_Texto para análise_
^^^^^^^^

Estes números contam uma história de reequilíbrio e alargamento do cânone contemporâneo. À medida que o olhar dos colecionadores se torna mais criterioso e menos condicionado pelo efeito de “marca” de um nome, abrem-se novas possibilidades para artistas cuja presença foi, durante décadas, marginal.
O relatório da Hiscox reflete ainda uma outra transformação: a digitalização acelerada do mercado, marcada pela ascensão dos leilões on-line, pela introdução da inteligência artificial na avaliação de obras e pela multiplicação de plataformas digitais de compra, venda e fruição artística. Um novo ecossistema em construção, onde a arte circula com outra velocidade — mas onde, paradoxalmente, o tempo de escolha e de contemplação parece recuperar espaço.
Nesta nova fase do colecionismo, há algo de contracorrente. Enquanto o mundo insiste na pressa, a arte convida à demora. Enquanto a cultura dominante empurra para a acumulação, o colecionador de hoje parece procurar significado. Talvez este seja o traço mais marcante da mudança em curso: a arte volta a ser escolhida pelo que diz, não apenas pelo que vale.
A edição de 2025 do Hiscox Artist Top 100 não anuncia o fim de uma era dourada, mas sim o início de um tempo mais sereno, mais sofisticado, mais plural. A arte continua a ser um espelho dos nossos tempos — e neste espelho começa agora a vislumbrar-se um novo reflexo: menos euforia, mais exigência; menos gritaria, mais escuta. Talvez seja este o verdadeiro luxo: ter tempo — e critério — para escolher o que vale a pena guardar.

^^^^^^^^

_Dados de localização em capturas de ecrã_

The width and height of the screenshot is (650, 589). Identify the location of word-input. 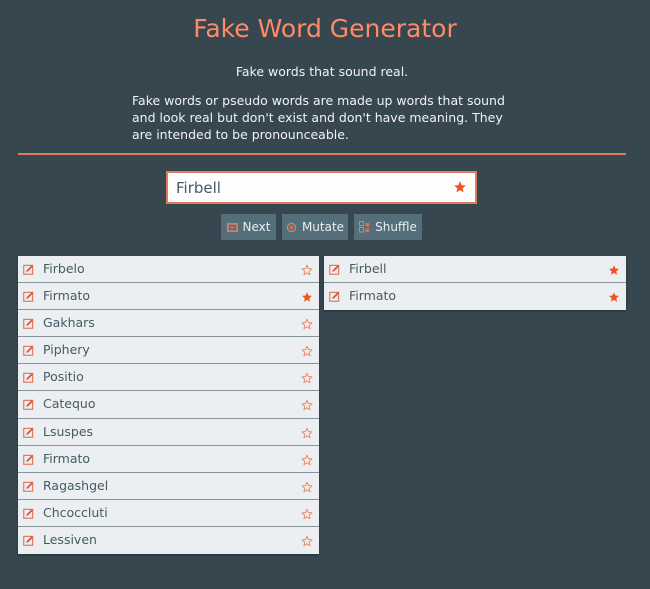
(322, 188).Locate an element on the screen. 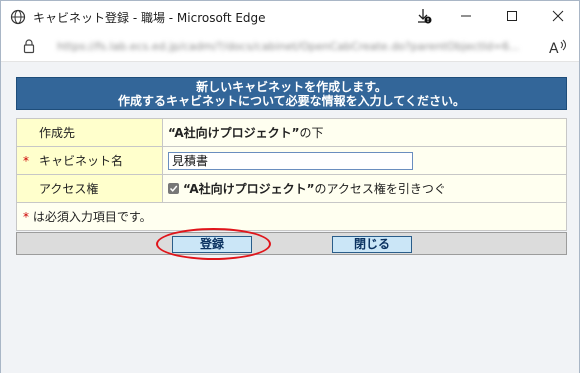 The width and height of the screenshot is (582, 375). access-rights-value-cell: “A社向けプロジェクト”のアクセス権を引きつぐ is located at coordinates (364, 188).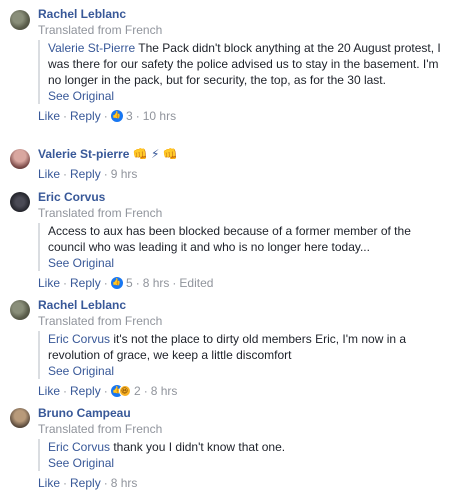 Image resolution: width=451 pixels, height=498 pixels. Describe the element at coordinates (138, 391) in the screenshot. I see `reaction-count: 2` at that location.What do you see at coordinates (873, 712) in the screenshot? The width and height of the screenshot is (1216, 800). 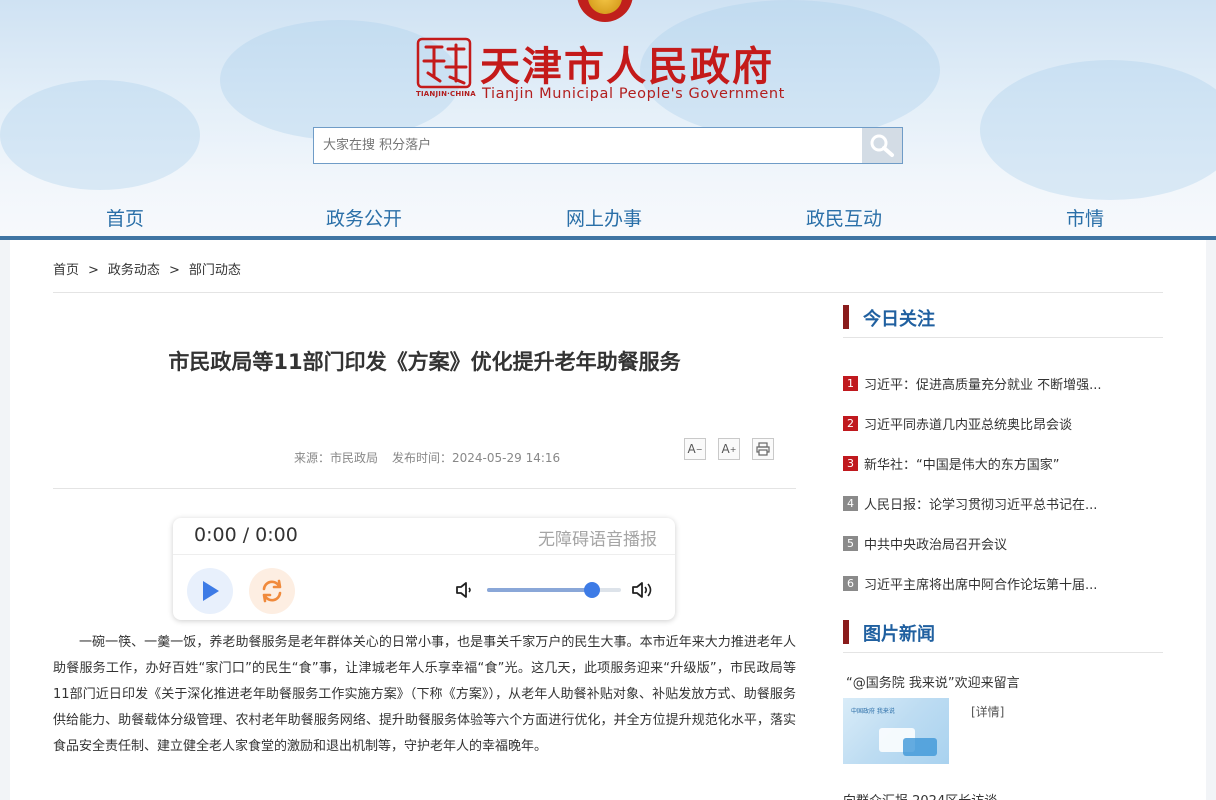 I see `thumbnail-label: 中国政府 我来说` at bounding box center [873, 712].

^^^^^^^^

_O que fazer_
Resuma em duas frases o texto sobre o mercado de arte.

_Resposta_
O mercado de arte vive um alargamento do cânone contemporâneo, com colecionadores mais criteriosos e uma digitalização acelerada marcada por leilões on-line, inteligência artificial na avaliação de obras e plataformas digitais. A edição de 2025 do Hiscox Artist Top 100 não anuncia o fim de uma era dourada, mas o início de um tempo mais sereno e plural, em que a arte volta a ser escolhida pelo que diz e não apenas pelo que vale.